せっかくクラウドでPC環境に縛られない自由な世界観を提供しようとしているのに、
開発者やクリエイターの創造力を流通の制約で制限してはならない。
しかし、この泥臭い業務はソフトウェアベンダーには向いていない。
小売のスペシャリティが生きる領域だ。

これら、レコメンデーションエンジンと課金・配送サービスは是非とも手に入れたい
技術・ビジネス要素ではあるが、買収というのは「両思い」でないと成立しない。
不幸にして買収がかなわなかったとしても、Azure上でこれらの仕組みが利用できる
ように切り出してOEM供給してもらえると、我々が、というより世の中全体的に
助かるのではなかろうか。

AmazonおよびAmazonの株主の視点で考えれば、せっかくのビジネスの種があるなら、
他のプラットフォームにも横展開して利益を得た方が得策だろう。そして、近年では
Office製品やらなにやらのおかげで垂直統合、全体支配モデルと勘違いされがちな
マイクロソフトではあるが、ビジネスの根幹はプラットフォーム提供であり、
アプリケーション・サービス層におけるBest of Breedの方向性は大歓迎なのである。

最後に繰り返し、Amazon様へのお願い。
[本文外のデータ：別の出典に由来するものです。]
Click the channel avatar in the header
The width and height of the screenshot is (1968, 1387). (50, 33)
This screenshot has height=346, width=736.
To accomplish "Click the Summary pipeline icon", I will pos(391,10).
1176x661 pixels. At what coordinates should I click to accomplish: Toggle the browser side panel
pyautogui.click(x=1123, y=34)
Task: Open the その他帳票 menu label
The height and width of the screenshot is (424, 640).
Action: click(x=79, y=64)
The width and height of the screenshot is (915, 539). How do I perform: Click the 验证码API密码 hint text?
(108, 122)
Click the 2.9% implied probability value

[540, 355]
レコメンデーションと課金・配送サービスを
Azureでも提供できるようにしてください。

エウーゴ向けにMSA-003ネモを作ったら、ガンダリウムガンマを含む同じ技術を転用して
敵対するティターンズ向けにRMS-108マラサイを提供したり、RX-78GP04ガンダム試作4号機
コードネーム:ガーベラをAGX-04ガーベラ・テトラとしてシーマ様に献上したりする、
アナハイムエレクトロニクス的したたかさを持っていただきたいものである。

Comment(1)

コメント

Amazonへのおねだり企画に、参加ありがとうございます。
ってか、さすが砂金さん。
他のブロガーがみんなユーザーとしてのオネダリを書く中に、ビジネス目線できましたねぇ。もしマイクロソフトがAmazonを買収したら……、あらぬ妄想が膨らみます。